RF is a tool for prediction based on several regression trees. Basically, a new response is constructed using the fit of a decision tree using sampling with replacement. A new decision tree is built, and predictions are based on the aggregate outcome of the trees forming the random forest [71]. Here we used fully cross-validated regression trees, which involves leaving out one of the observations when fitting a tree or a forest and measuring the error (difference) between the observed and the predicted value for the observation not used for the fit. Random forests with 1000 trees were used to predict average MIR during the period of high infection, in weeks 32 to 34, for the years 2004, 2005, 2006, and 2007. We analyzed all years together and separately, and used as covariates: 1) all weekly weather and other environmental factors, 2) only weather variables, and 3) only other environmental factors.

Results and Discussion

Research Question 1) Inter-annually: what are the conditions associated with higher mosquito infection in some years compared to others?

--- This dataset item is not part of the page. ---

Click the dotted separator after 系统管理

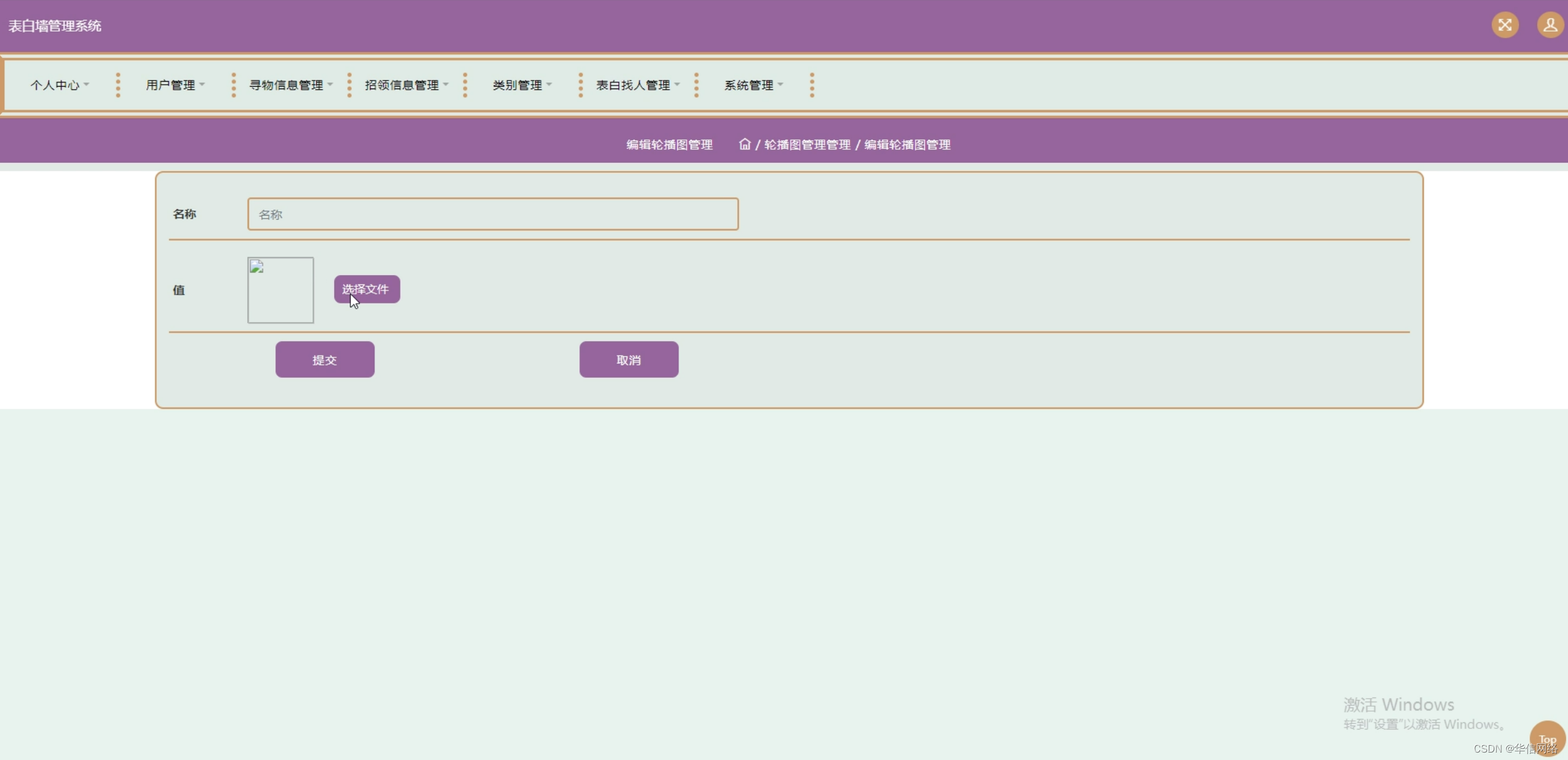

Descriptive overview of mosquito infection and weather

The year 2002, when the first cases of human illness were reported in the two counties, had the largest number of total cases for all years, at 686 (Table 1). Some cases have been reported each year since but human illness and mosquito infection were notably high in 2005 and 2006 compared to 2004, 2007 and 2008. The years with larger numbers of cases (2002, 2005 and 2006) also had warmer than average weather during the period prior to week 35, but only 2002 and 2005 had less than average precipitation. The accumulated Degree Week (DW) value at week 35 was highest in 2002 and 2005, at approximately 30, or five times higher than the lowest DW of 6, in 2004. The amount of rain was especially low in 2005 (2/3 of normal).

Table 1 West Nile virus infection and weather for Cook and DuPage county from 2002 to 2008.

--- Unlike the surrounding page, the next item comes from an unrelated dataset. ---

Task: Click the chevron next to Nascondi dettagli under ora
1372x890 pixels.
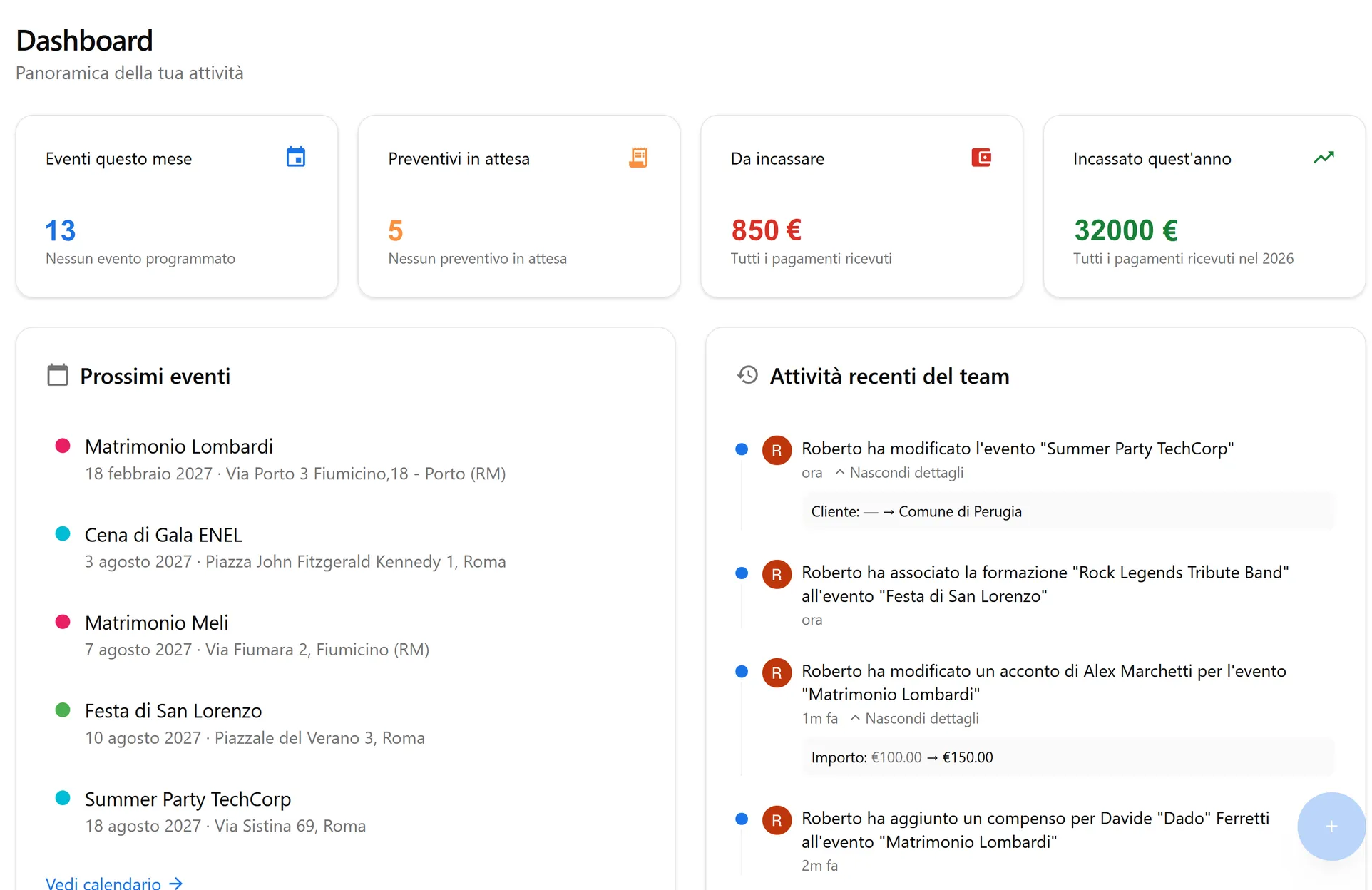Action: [x=840, y=472]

In the weekly patterns of MIR, both 2005 and 2006 have a unimodal pattern with peak MIR at week 33, and the maximum weekly MIR for those years was above 14 per 1000 mosquitoes (Figure 2). In the year 2004, the mosquito infection rate was low, and the pattern was bimodal, with a relatively strong early peak. The years 2007 and 2008 both had low virus activity, with 2007 being distinguished by a late season increase in mosquito infection at week 42 and 2008 having a peak about one week later than other years.

Figure 2
figure 2

Mosquito infection by week, 2004 to 2008, in Cook and DuPage counties in Illinois. The values reflect the minimum infection rate calculations averaged from the 2000 m hexagons used in the regression models.

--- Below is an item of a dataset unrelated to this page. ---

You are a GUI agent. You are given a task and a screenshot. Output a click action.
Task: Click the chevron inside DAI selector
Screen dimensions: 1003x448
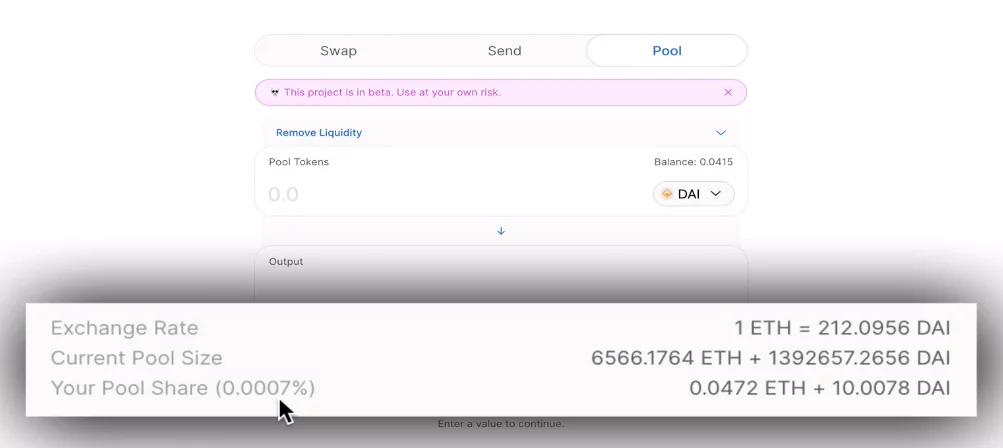716,194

Research Question 2) Intra-annually: what temporal characteristics of rainfall and temperature precede changes in mosquito infection and with what temporal lag?

Temporal model - exploratory phase

When we compared the variation in MIR and precipitation (using the 4-year average to calculate differences) at all temporal lags for each year, we observed a strong negative correlation between MIR and precipitation about 10 to 12 weeks earlier in the years 2004, 2005 and 2006 (Figure 3; Additional File 1: Exploratory, Figure A). This did not hold true in 2007, however, where there was a strong positive correlation between precipitation and MIR about 10 weeks prior to the MIR values. We also noted evidence in 2004 and 2005 of positive correlation at 1 to 3 week lags between precipitation and MIR. When the four years are combined, the general trend is for a statistically significant negative correlation at the 11-week lag using the 5-week moving average measurement (r = -0.4, p < 0.01, N = 72). Correlations measured between MIR and weather using weather variables measured as the difference from the 30-year normal for these same conditions were virtually the same (r = -0.39, p < 0.01, N = 72) and the 4-year average measures were used henceforth. Overall, these results suggest that drought followed by wetting may be associated with higher MIR in some years. The difference among years is notable, indicating that precipitation measures alone are not sufficient to predict the timing of amplification of the virus.

Figure 3
figure 3

Correlation between weekly MIR and precipitation. Weekly values are averaged on 1, 3 and 5 weeks at different lags during each year from 2004 to 2007 in Cook and DuPage counties, Illinois. There are 18 weeks with 15 possible temporal lags for each year.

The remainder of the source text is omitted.